* **ABOUT THIS EXERCISE**
Reproduce the passage below on antimicrobial resistance in E. coli word for word, starting at "Seven PMQR-positive isolates" and ending at "respectively (Table 2).".

PAGE EXTRACT below:

AM, ampicillin; AMC, amoxicillin-clavulanic acid; CZ, cefazolin; CF, cephalothin; FOX, cefoxitin; CXM, cefuroxime; CAZ, ceftazidime; CTX, cefotaxime; C, chloramphenicol; G, gentamicin; SXT, sulfamethoxazole/trimethoprim; TE, tetracycline

MICs, minimum inhibitory concentrations; NA, nalidixic acid; ENR, enrofloxacin; CIP, ciprofloxacin

QRDR, quinolone-resistance determining region; WT, wild type

Seven PMQR-positive isolates exhibited double amino acid exchange at both gyrA and parC, and MICs ≥ 16 mg/l of CIP and ENR were observed against these isolates. Furthermore, one PMQR-positive isolate exhibited a single amino acid exchange at parC, and MIC ≥ 4 mg/l and ≥ 8 mg/l of CIP and ENR were observed against this isolate, respectively (Table 2).

In this study, 100% of CIP-resistant E. coli isolates showed MDR against 3 to 9 classes of antimicrobial agents. In a previous study, Wasyl et al. (2013) reported that 31.0% of MDR E. coli was identified from commercial layer farms in the European Union [3]. The difference in MDR between the commercial layer farms in Korea and those of other countries may also be associated with the use of antibiotics in each country. Aalipour et al. (2014) reported that antibiotic consumption (per 1 kg of animal products) in the European Union and United States is 21 and 94 mg/kg/year, respectively, while that in Korea has been reported to be 285.7 mg/kg/year [20]. Especially, in Korea, the mass medication of poultry with fluoroquinolones is still permitted, and the sale volume of enrofloxacin is the highest among all antimicrobials used to treat poultry [21]. In addition, the Korea Animal and Plant Quarantine Agency reported that E. coli with resistance to CIP in poultry has increased from 37.0% in 2007 to 80.0% in 2015 [22].

End of PAGE EXTRACT.
RAW DATA below:

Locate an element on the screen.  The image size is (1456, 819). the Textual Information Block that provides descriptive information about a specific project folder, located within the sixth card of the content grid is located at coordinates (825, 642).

End of RAW DATA.
RAW DATA below:

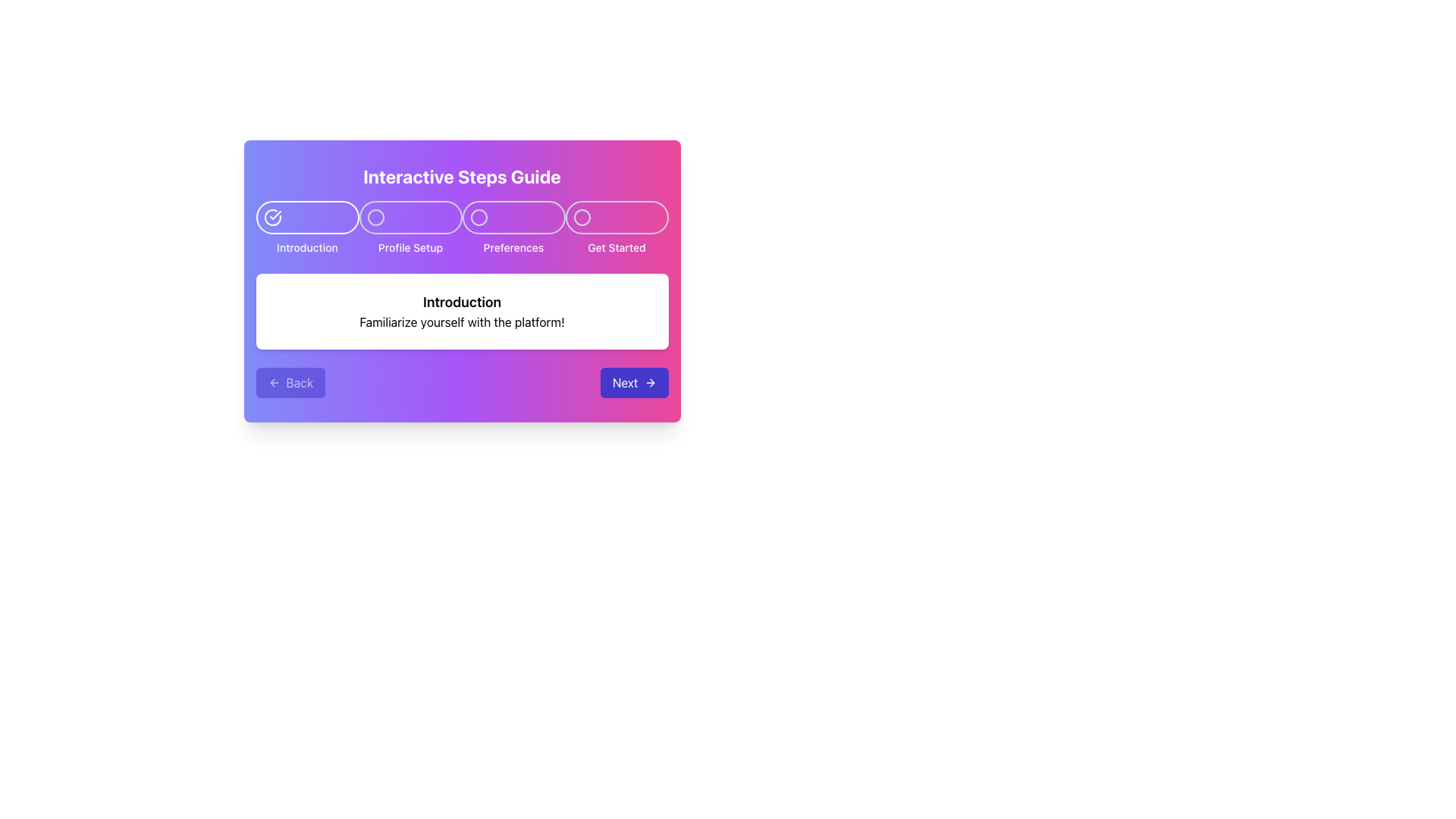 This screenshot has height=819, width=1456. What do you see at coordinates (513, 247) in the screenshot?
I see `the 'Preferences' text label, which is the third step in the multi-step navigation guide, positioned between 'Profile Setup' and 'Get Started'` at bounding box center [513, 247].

End of RAW DATA.

* **FINAL ANSWER**
Seven PMQR-positive isolates exhibited double amino acid exchange at both gyrA and parC, and MICs ≥ 16 mg/l of CIP and ENR were observed against these isolates. Furthermore, one PMQR-positive isolate exhibited a single amino acid exchange at parC, and MIC ≥ 4 mg/l and ≥ 8 mg/l of CIP and ENR were observed against this isolate, respectively (Table 2).